» What is being asked
Within the records below is a range that opens at the line with "Expand the Chart: Company Chart chevron" and closes at the line with "This screenshot has width=766, height=623.". Return that range word for word, both ends included, and only that range.

─── Data shown

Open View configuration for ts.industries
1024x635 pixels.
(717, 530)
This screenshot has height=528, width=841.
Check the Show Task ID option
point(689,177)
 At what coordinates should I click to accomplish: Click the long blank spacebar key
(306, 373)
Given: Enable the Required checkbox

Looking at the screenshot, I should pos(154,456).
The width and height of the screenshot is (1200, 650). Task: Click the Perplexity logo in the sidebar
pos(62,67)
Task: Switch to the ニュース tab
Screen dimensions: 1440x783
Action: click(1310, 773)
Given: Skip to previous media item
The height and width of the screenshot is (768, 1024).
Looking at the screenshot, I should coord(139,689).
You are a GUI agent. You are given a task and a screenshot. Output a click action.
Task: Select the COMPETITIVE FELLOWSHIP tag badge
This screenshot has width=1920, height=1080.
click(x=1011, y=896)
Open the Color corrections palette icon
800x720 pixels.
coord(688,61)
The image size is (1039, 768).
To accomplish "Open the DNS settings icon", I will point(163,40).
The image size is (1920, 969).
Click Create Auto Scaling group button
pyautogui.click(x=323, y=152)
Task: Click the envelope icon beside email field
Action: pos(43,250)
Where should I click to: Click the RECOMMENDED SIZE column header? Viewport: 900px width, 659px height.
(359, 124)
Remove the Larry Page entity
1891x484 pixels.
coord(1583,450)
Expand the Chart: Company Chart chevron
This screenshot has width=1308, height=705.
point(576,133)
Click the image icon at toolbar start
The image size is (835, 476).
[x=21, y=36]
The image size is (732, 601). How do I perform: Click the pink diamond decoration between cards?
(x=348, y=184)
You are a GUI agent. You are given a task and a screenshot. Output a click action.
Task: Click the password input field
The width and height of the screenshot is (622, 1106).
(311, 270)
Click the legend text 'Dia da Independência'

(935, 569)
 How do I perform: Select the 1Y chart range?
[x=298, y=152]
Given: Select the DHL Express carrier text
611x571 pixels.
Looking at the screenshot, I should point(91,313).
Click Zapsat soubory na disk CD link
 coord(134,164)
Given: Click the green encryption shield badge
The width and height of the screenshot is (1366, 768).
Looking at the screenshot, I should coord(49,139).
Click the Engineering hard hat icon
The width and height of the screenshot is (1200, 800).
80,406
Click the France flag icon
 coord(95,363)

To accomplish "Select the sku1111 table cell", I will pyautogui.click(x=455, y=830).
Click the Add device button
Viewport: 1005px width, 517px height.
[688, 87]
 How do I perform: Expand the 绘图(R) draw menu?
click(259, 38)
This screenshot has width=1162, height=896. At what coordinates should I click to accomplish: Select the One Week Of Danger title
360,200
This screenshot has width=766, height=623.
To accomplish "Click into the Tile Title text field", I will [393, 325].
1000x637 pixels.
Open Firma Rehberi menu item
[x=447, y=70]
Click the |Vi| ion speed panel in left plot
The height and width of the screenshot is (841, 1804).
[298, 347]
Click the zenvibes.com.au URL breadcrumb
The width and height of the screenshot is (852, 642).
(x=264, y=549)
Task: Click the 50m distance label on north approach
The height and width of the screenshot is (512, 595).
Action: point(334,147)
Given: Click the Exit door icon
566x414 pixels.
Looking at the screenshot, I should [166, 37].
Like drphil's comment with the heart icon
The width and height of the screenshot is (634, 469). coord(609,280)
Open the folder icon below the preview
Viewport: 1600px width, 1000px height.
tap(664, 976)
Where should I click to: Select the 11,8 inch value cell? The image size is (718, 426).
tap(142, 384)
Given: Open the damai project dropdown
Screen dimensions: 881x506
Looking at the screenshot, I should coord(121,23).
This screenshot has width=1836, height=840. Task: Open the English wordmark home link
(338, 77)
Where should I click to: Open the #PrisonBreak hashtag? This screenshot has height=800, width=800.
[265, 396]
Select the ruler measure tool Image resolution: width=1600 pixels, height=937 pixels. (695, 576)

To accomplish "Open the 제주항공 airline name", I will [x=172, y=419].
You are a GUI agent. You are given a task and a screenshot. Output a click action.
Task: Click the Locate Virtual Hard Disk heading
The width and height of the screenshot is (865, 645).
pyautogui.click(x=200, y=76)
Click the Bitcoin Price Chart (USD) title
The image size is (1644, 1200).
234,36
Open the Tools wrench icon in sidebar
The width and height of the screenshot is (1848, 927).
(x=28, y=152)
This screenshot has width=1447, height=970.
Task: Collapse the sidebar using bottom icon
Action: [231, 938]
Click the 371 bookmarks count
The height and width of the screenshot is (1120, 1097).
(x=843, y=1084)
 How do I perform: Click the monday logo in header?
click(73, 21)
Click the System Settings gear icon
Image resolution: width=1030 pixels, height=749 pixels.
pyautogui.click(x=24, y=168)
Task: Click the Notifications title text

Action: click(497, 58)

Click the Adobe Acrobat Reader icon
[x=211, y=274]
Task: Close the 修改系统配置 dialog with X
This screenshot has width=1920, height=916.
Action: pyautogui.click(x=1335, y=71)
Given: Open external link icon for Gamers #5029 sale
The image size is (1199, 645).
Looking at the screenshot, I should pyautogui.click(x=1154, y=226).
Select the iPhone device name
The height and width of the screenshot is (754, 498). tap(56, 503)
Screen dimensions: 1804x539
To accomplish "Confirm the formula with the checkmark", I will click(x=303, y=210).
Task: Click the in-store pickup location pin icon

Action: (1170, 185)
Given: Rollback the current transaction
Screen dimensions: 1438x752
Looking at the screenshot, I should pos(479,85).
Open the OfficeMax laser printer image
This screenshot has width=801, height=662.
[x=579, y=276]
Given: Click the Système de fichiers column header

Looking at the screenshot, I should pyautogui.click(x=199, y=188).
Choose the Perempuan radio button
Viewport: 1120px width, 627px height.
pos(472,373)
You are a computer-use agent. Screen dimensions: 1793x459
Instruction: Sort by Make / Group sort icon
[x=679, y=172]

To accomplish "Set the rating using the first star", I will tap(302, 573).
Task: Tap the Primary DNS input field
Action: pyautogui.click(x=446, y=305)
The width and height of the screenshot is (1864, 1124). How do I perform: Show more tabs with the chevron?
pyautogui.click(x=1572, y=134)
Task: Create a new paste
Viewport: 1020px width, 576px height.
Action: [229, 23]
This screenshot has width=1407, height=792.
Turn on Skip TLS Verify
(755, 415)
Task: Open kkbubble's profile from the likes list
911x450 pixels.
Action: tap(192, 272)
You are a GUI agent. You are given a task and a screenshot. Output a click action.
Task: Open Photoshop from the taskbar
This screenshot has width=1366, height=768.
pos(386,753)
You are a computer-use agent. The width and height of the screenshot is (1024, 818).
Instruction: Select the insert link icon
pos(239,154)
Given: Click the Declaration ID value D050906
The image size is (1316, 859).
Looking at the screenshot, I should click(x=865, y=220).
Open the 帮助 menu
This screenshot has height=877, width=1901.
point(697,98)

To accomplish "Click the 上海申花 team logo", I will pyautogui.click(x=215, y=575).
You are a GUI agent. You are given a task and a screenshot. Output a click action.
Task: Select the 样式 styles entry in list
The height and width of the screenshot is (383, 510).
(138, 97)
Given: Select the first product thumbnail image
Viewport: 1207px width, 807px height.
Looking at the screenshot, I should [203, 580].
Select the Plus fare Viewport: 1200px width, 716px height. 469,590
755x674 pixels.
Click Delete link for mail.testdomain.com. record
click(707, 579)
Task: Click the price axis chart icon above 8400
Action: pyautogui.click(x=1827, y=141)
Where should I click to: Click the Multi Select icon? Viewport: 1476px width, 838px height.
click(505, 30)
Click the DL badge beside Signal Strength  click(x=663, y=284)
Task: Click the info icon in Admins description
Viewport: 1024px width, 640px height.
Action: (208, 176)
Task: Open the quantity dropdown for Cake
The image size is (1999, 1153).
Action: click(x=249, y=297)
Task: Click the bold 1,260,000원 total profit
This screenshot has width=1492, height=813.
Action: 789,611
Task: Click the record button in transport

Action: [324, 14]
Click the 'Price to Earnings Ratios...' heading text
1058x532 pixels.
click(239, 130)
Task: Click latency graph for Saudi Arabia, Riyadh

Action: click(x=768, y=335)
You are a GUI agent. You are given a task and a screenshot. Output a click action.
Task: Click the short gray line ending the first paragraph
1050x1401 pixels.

──────

» Answer area
Expand the Chart: Company Chart chevron
This screenshot has width=1308, height=705.
point(576,133)
Click the image icon at toolbar start
The image size is (835, 476).
[x=21, y=36]
The image size is (732, 601). How do I perform: Click the pink diamond decoration between cards?
(x=348, y=184)
You are a GUI agent. You are given a task and a screenshot. Output a click action.
Task: Click the password input field
The width and height of the screenshot is (622, 1106).
(311, 270)
Click the legend text 'Dia da Independência'

(935, 569)
 How do I perform: Select the 1Y chart range?
[x=298, y=152]
Given: Select the DHL Express carrier text
611x571 pixels.
Looking at the screenshot, I should point(91,313).
Click Zapsat soubory na disk CD link
 coord(134,164)
Given: Click the green encryption shield badge
The width and height of the screenshot is (1366, 768).
Looking at the screenshot, I should coord(49,139).
Click the Engineering hard hat icon
The width and height of the screenshot is (1200, 800).
80,406
Click the France flag icon
 coord(95,363)

To accomplish "Select the sku1111 table cell", I will pyautogui.click(x=455, y=830).
Click the Add device button
Viewport: 1005px width, 517px height.
[688, 87]
 How do I perform: Expand the 绘图(R) draw menu?
click(259, 38)
This screenshot has width=1162, height=896. At what coordinates should I click to accomplish: Select the One Week Of Danger title
360,200
This screenshot has width=766, height=623.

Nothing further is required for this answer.